Anche su questo Giorgia Meloni è stata prudente. Ha detto che l’incontro con Silvio Berlusconi l’ha resa ottimista e che entrambi sono d’accordo nel formare “un Governo di alto profilo”, ma la fretta è cattiva consigliera. Matteo Salvini ha già cominciato un gioco al rialzo sui contenuti e sulle politiche. Anche lui il giorno prima era dalla Coldiretti, con ben diverso piglio, sembrava ancora in clima elettorale. La transizione è decisiva: il gioco di sponda tra chi entra e chi esce deve essere cooperativo, altrimenti sono guai. Un eventuale extra deficit va discusso e contrattato subito con la Commissione europea, la trattativa dovrà essere avviata dal Governo ancora in carica sotto la supervisione di Mario Draghi. Un passaggio della campanella corretto e senza conflitti è fondamentale nell’interesse del Paese.

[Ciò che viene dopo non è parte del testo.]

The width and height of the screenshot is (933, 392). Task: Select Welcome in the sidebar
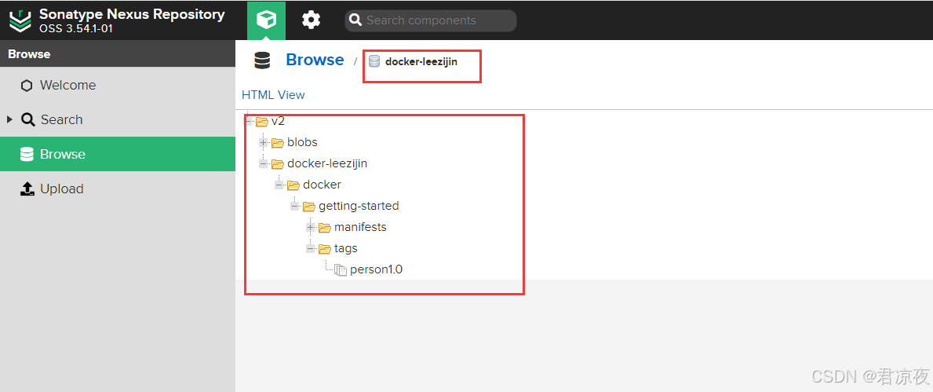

Ma c’è di più. La vincitrice delle elezioni si rende conto che il successo elettorale non è tutto. Ha la maggioranza in entrambe le camere, ma al Senato è abbastanza risicata. Il centrodestra ha 115 seggi su 206 perché occorre tener conto dei senatori a vita che non sono in sintonia con il centrodestra. Quindi la maggioranza sale a 104. Poi bisogna togliere il presidente del Senato. Ci sono i ministri e ci sono i senatori in missione o assenti giustificati. Anche con una compattezza politica che finora non s’è mai vista e con una salute di ferro di ogni rappresentante del popolo, c’è sempre il rischio di trovarsi in minoranza. Giorgia Meloni avrà bisogno di Forza Italia come sponda stabile, in Italia e anche in Europa se la sua strategia è di assecondare il riavvicinamento tra conservatori e popolari. Ma tutto questo appartiene al prossimo futuro. Oggi bisogna tamponare l’emorragia delle bollette, anche a costo di lasciare indietro questioni cruciali come la riforma delle pensioni che per Salvini è una priorità (ha promesso che mai e poi mai si tornerà alla Fornero). Un altro tema caldo per la prossima Legge di bilancio.